- Born: April 16, 1915 Ovea, Tailevu Province, Fiji
- Died: February 15, 2020 (aged 105) Tailevu Province, Fiji
- Buried: Raralevu Cemetery
- Allegiance: Fiji
- Branch: Royal Fiji Military Forces
- Service years: 1944–1945
- Conflicts: World War II
- Awards: 1939–1945 Star; Pacific Star; War Medal 1939–1945;

= Jale Bainisika =

Fijian military officer (died 2020)

Jale Bainisika (16 April 1915 15 February 2020) was a Fijian military officer and the oldest and the last surviving veteran of World War II from Fiji. He was also the only surviving officer of Fiji to have fought in the Malayan campaign, the Solomon Islands campaign, and the Bougainville campaign.

He was one of the 30 military personnel who voluntarily became a part of the 1st Commando Unit to work with the United States Army for spying on opponents during World War II in Guadalcanal.
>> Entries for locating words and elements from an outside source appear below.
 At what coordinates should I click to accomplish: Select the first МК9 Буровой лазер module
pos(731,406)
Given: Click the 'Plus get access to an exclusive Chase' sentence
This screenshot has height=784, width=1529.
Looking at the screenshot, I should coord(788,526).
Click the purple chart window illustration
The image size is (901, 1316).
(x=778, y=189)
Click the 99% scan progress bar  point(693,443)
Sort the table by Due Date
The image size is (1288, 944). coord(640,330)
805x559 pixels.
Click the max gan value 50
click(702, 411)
Bainisika was also one of the first Fijian to be assigned by Fiji Commandos with duties on spying on opponent.

== Biography ==
Bainisika was born in Ovea, Tailevu Province, to father Kolinio Waqalevu and mother Raijieli Lavenivesi. He enlisted in the Fiji Infantry Regiment on October 7, 1942 and became a member of the 3rd Battalion. On March 12, 1944 he departed on his first active duty to the Solomon Islands, after receiving a message from Ratu George Kadavulevu. He returned on September 7, 1944 and was honourably discharged from the service on October 17, 1945.

Bainisika was awarded the 1939-1945 Star Medals, Pacific Star Medal and the War Medal.

He was married to Ilivula Ilimaina Bai; his wife and five children all predeceased him.